When I was just getting started trading forex, one confusing term I heard mentioned frequently on traders' discussion forums was "stop-hunting." When someone finally got around to describing what stop-hunting was, it sounded very familiar: finally those weird, short-lived price spikes I'd see occasionally on my broker's charts made a bit more sense. I was convinced my own stops had been "hunted" on more than one occasion, and I can't say I was too pleased about it.

In a nutshell, stop-hunting is a "sport" (allegedly) carried out by institutional traders at banks and market-makers at retail forex brokerages to drive the price into their customers' stops or the stops of other traders. Since an unscrupulous brokerage can quote its own internal forex prices, it has the ability to move its prices substantially from the normal interbank rates to trigger customer stops. The broker can then perform its own arbitrage with those stop-loss orders by clearing the currency lots obtained in its stop-hunt at a better price with its interbank counter-party. Let's say your stop's set at 1.2855 and the broker can sell that lot into the interbank market at 1.2860 - well, in this loosely regulated market, they might just go on a stop-hunt.

But this is just my own (admittedly limited) understanding of how stop-hunting works. For insight into the sport from someone who really knows what they're talking about, this forum post should be extremely enlightening.

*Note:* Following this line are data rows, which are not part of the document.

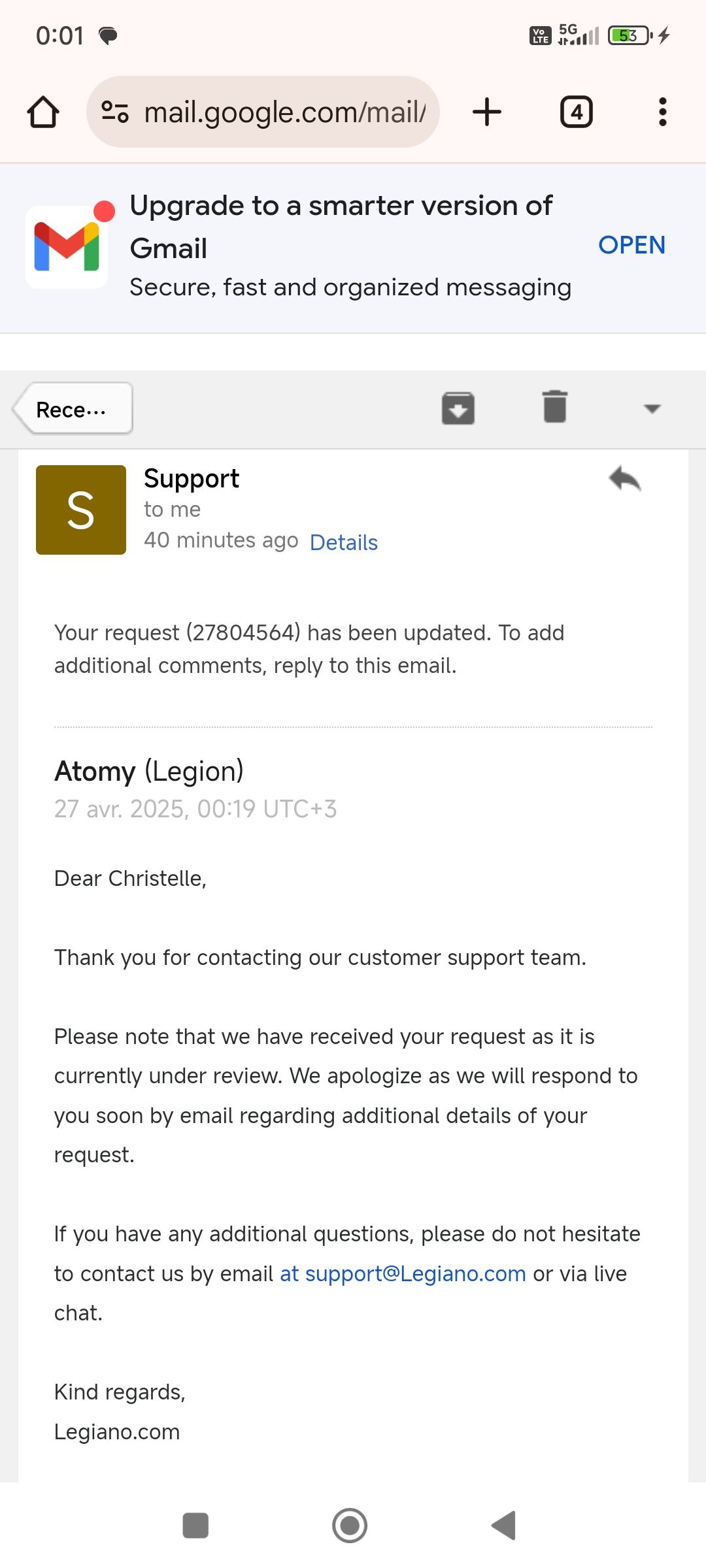Reply to the Support email
The image size is (706, 1568).
[624, 479]
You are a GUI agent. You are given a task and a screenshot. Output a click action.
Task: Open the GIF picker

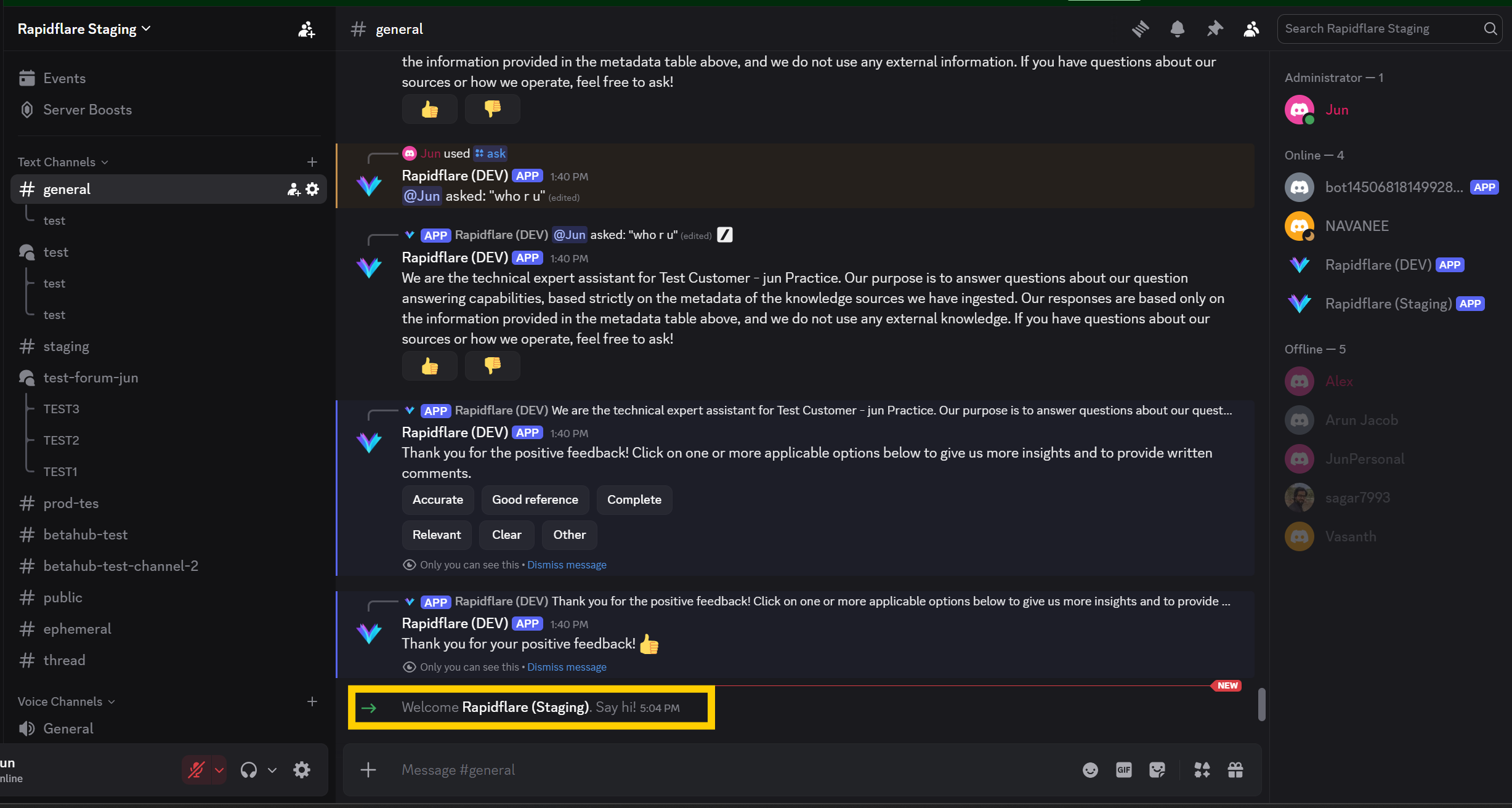pos(1124,770)
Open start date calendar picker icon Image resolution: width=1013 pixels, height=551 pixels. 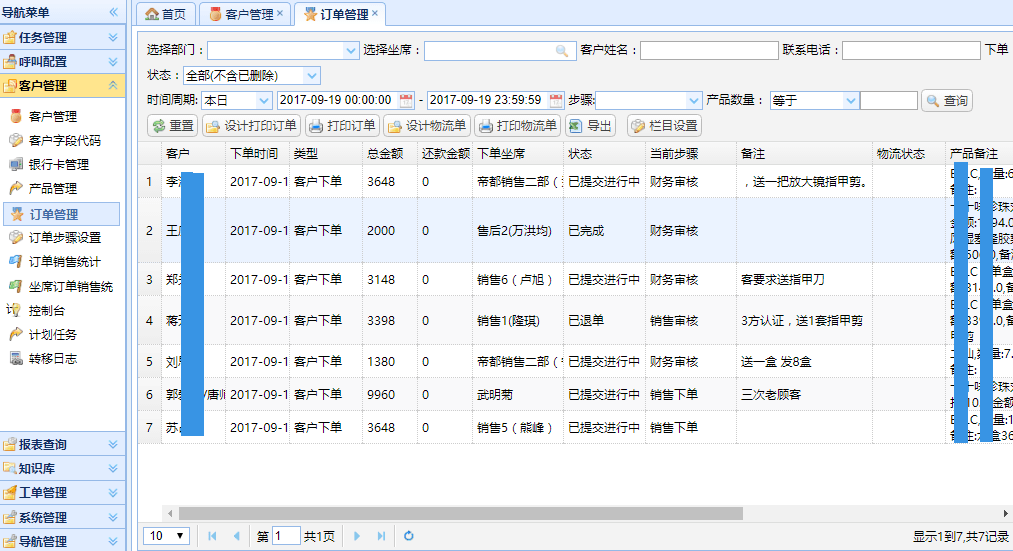pyautogui.click(x=406, y=101)
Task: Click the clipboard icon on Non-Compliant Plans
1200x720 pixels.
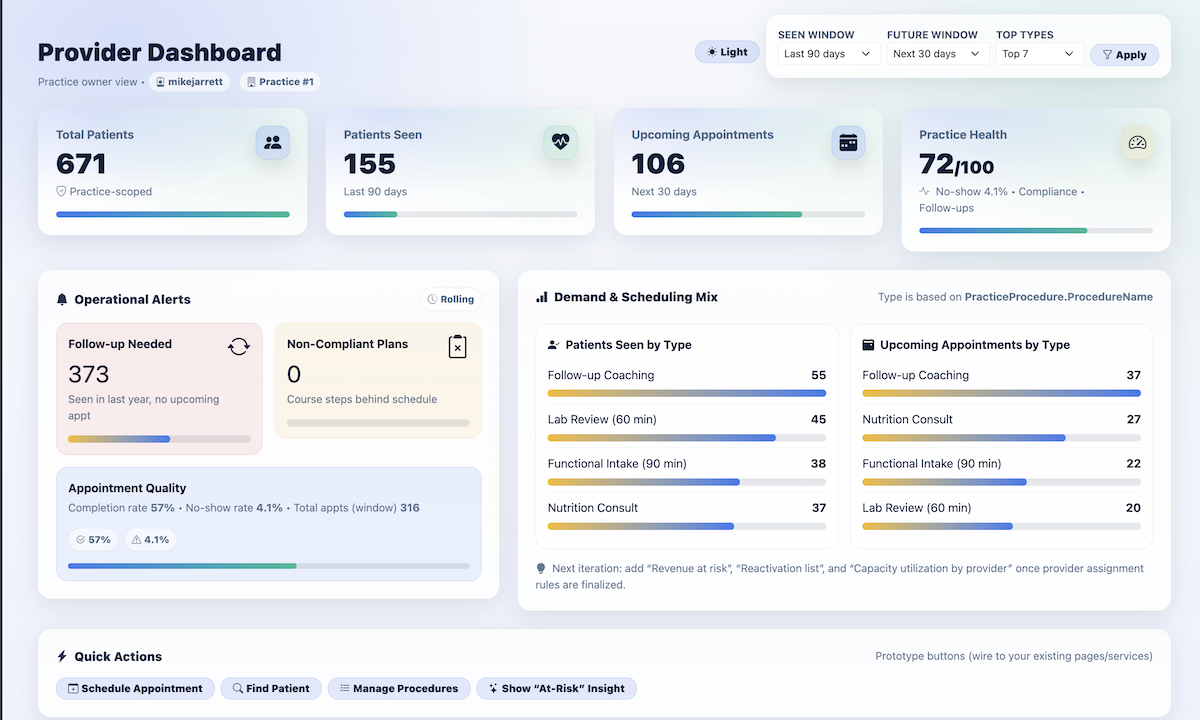Action: (457, 346)
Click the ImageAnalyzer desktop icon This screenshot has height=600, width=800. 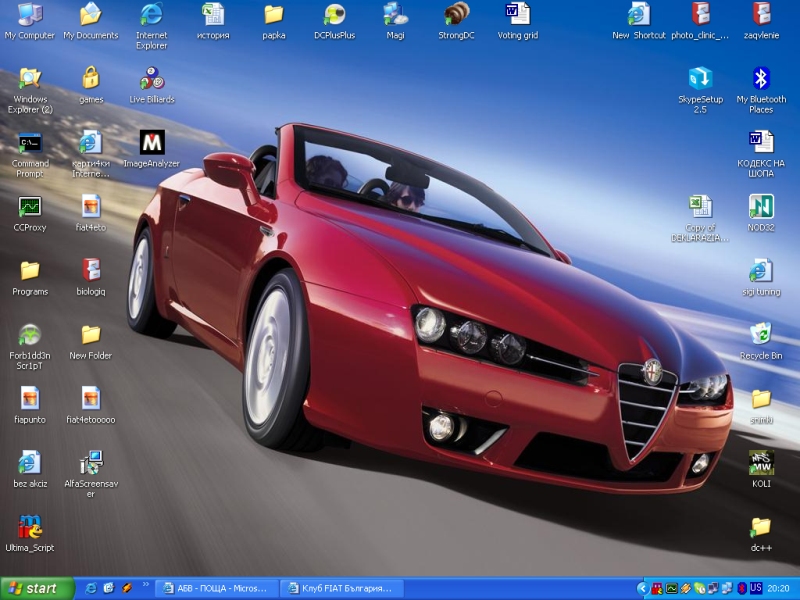151,143
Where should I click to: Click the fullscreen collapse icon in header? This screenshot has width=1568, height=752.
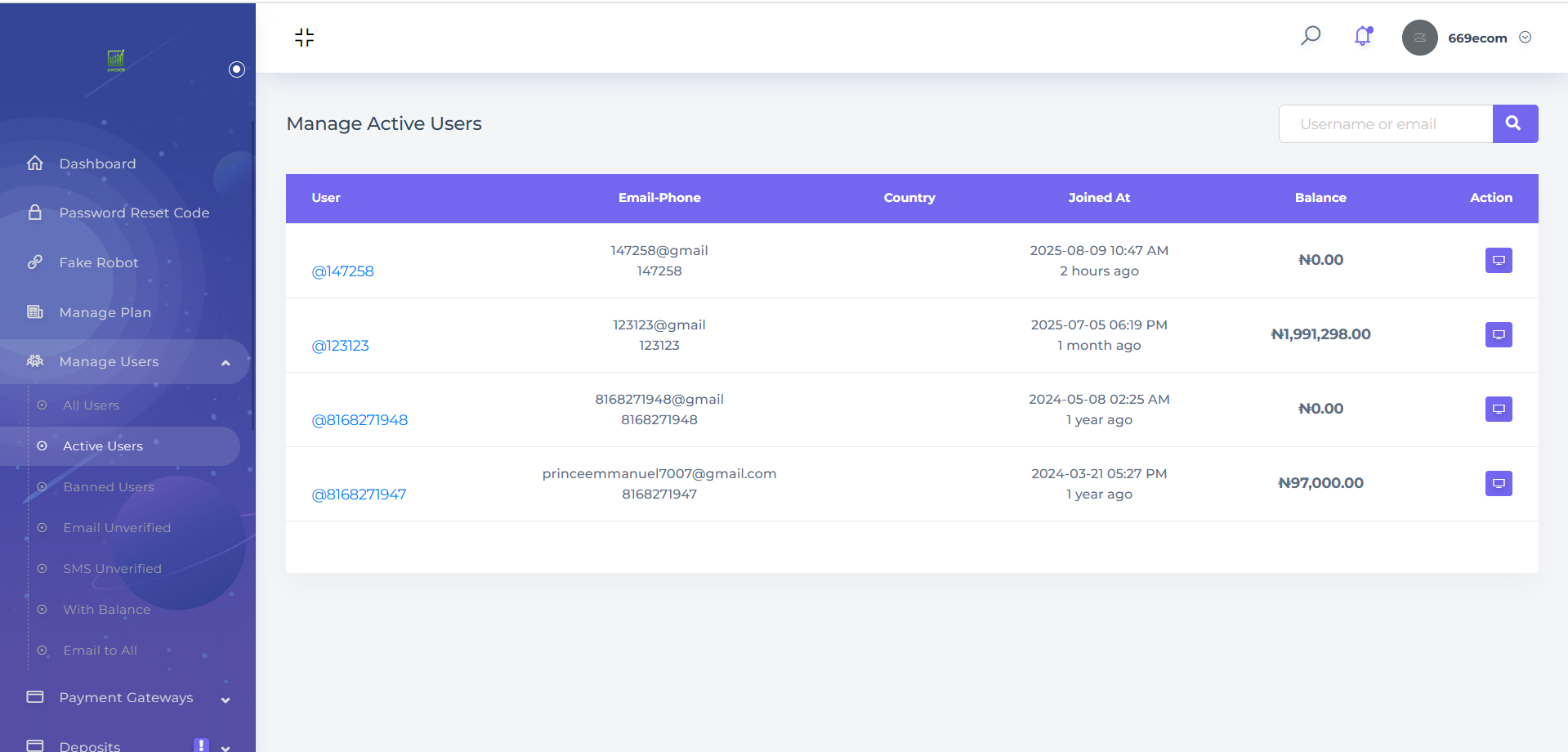coord(304,38)
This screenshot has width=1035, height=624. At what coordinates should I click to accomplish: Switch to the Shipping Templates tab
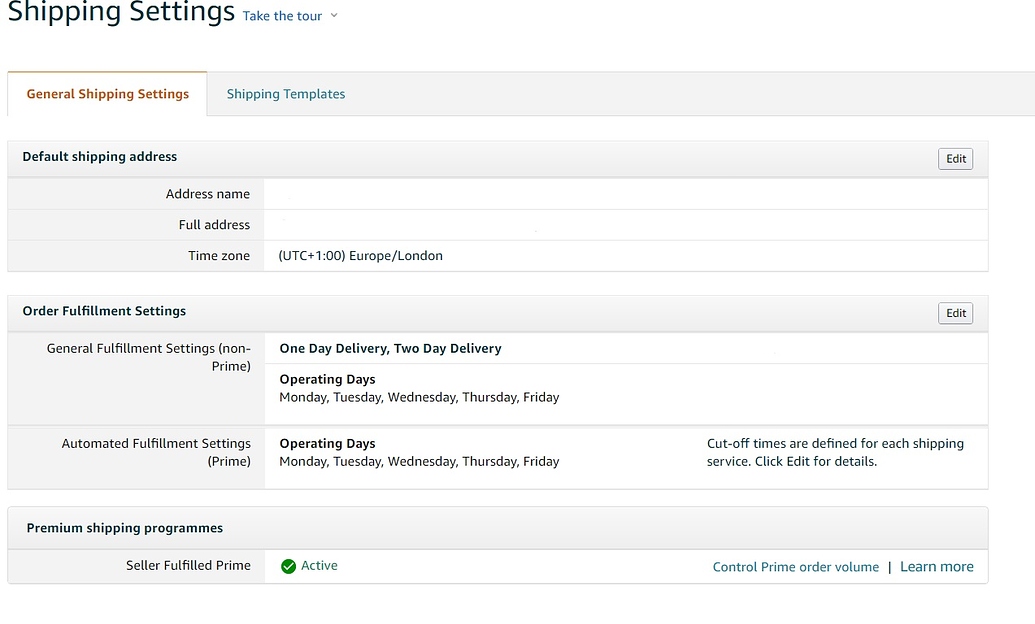click(286, 94)
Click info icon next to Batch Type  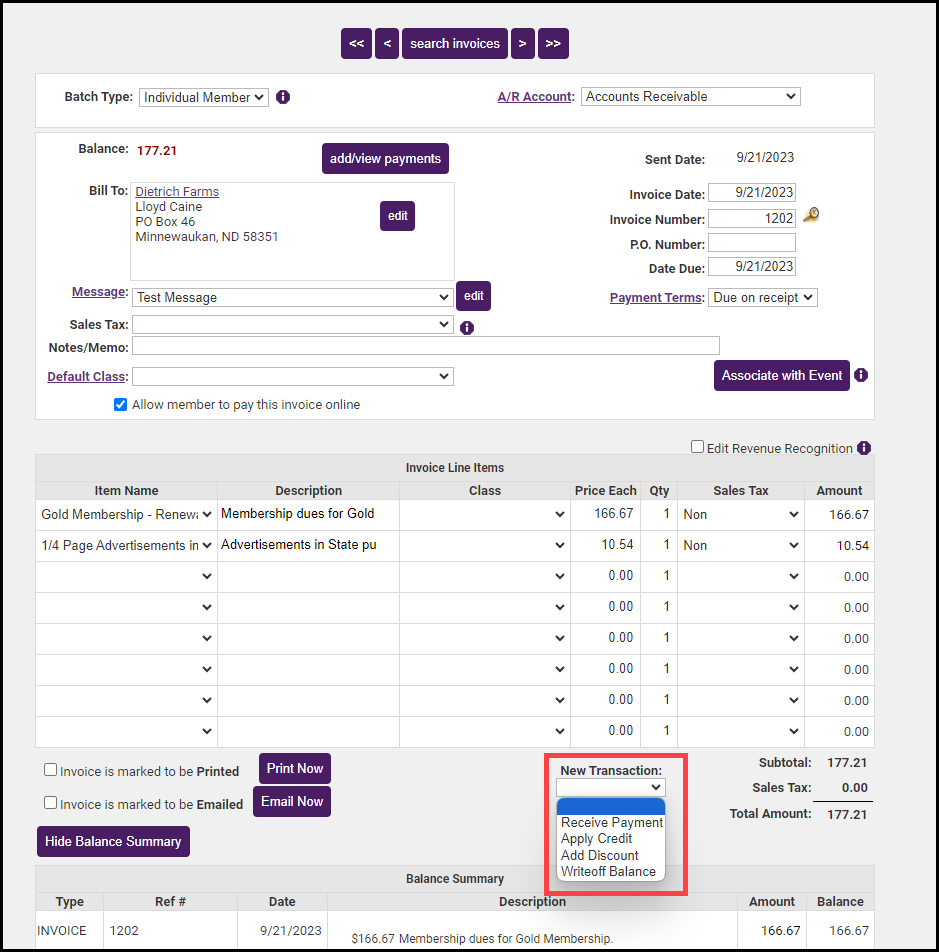point(283,97)
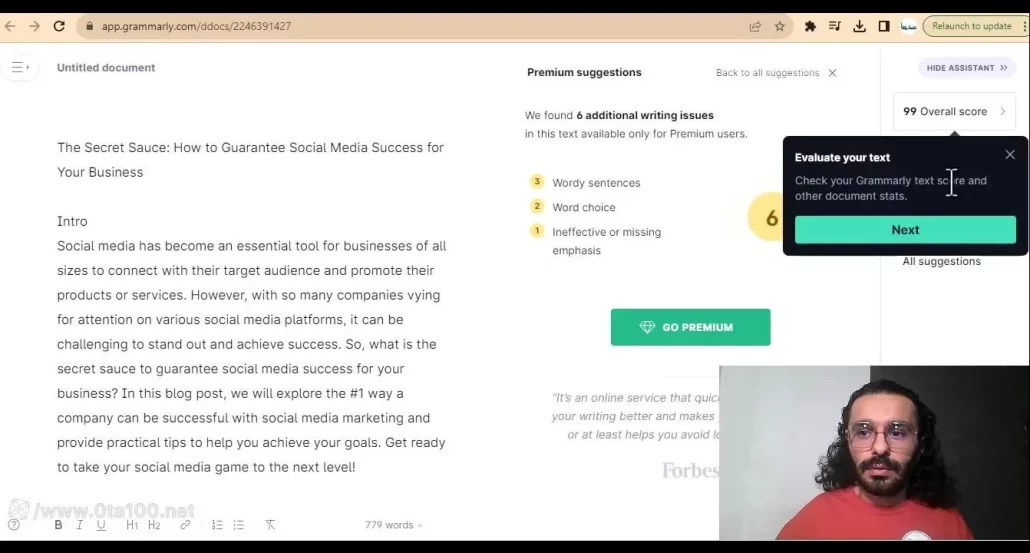Insert a link with the link icon
Viewport: 1030px width, 553px height.
click(185, 525)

As I've noted in a previous post on setting stop-losses, some traders don't use any stops at all. While this definitely requires a strong constitution and in-depth knowledge of market behavior, it does save you from having to worry about stop-hunting. Personally I think you'd be better off using stops, and just placing them at a price where they're unlikely to be triggered by a stop-hunting spike.

Now, I think I may go reconsider a few of my own stops.